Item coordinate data
[BEGIN]

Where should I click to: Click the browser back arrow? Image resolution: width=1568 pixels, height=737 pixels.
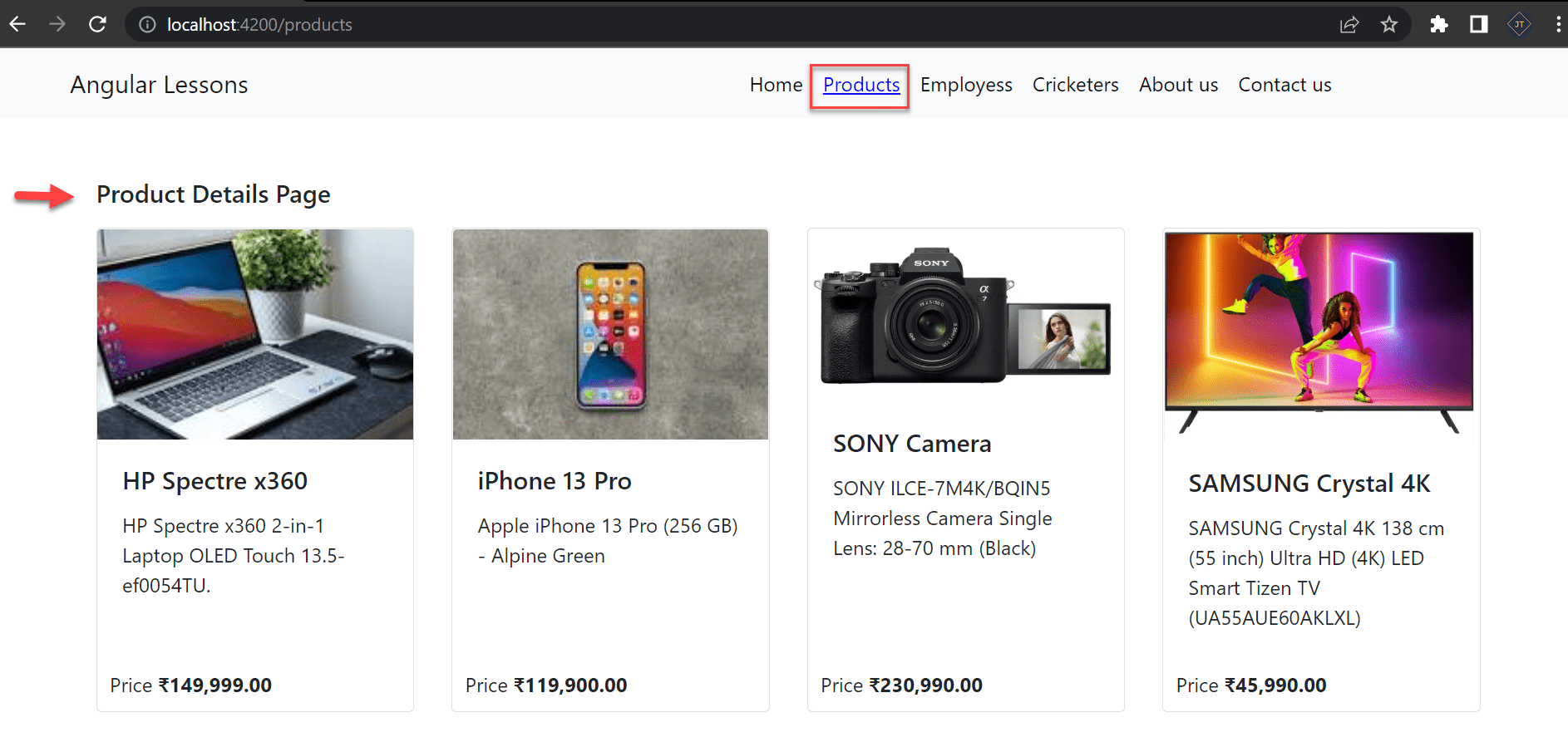coord(17,24)
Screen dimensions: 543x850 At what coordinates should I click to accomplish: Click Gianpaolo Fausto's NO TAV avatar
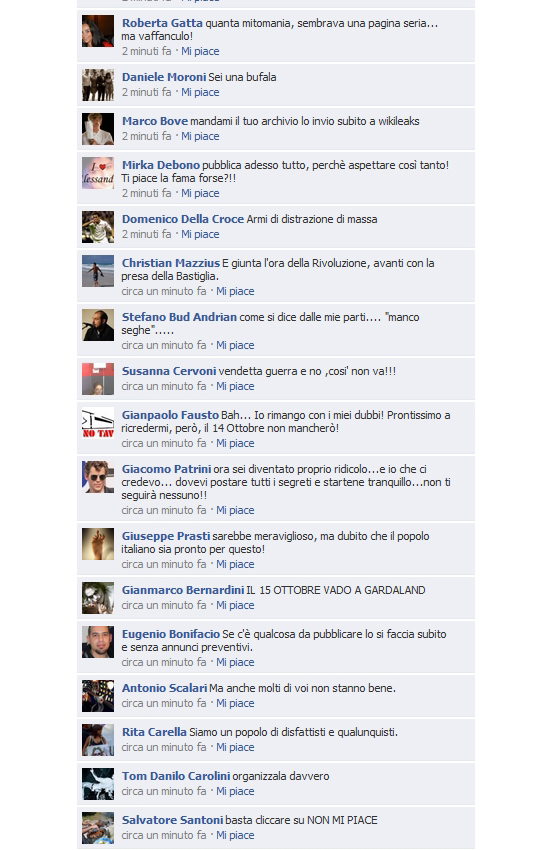pos(98,423)
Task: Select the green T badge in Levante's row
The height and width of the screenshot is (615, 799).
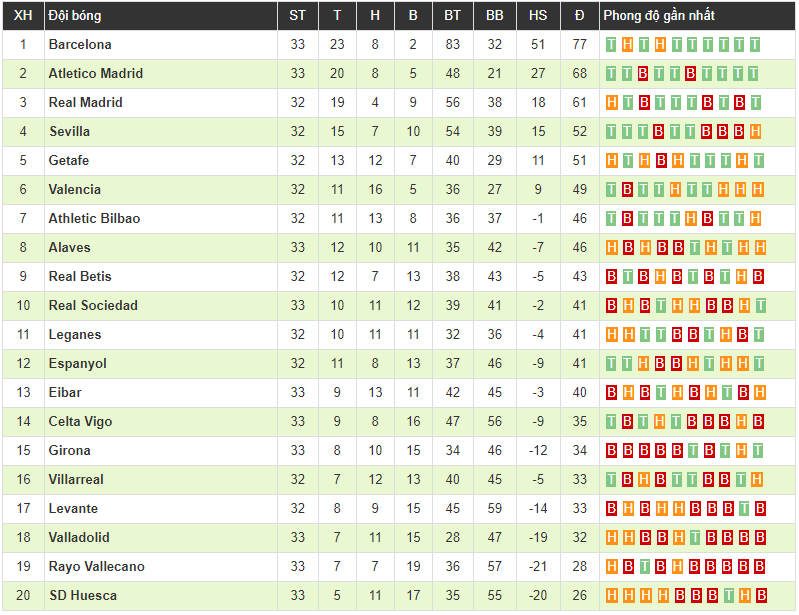Action: [x=742, y=509]
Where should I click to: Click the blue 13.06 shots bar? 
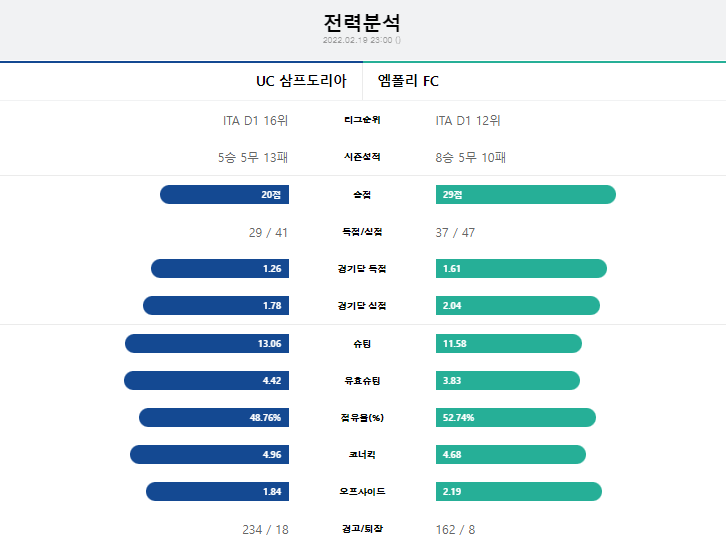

[END]

◆ GOAL
Please convert the data above into a JSON list of strings, with one string for each line and no blank lines. Leave the pictures out.

◆ WRITTEN RESPONSE
[
  "Where should I click to: Click the browser back arrow? Image resolution: width=1568 pixels, height=737 pixels.",
  "coord(17,24)",
  "Screen dimensions: 543x850 At what coordinates should I click to accomplish: Click Gianpaolo Fausto's NO TAV avatar",
  "pos(98,423)",
  "Task: Select the green T badge in Levante's row",
  "The height and width of the screenshot is (615, 799).",
  "Action: [x=742, y=509]",
  "Where should I click to: Click the blue 13.06 shots bar? "
]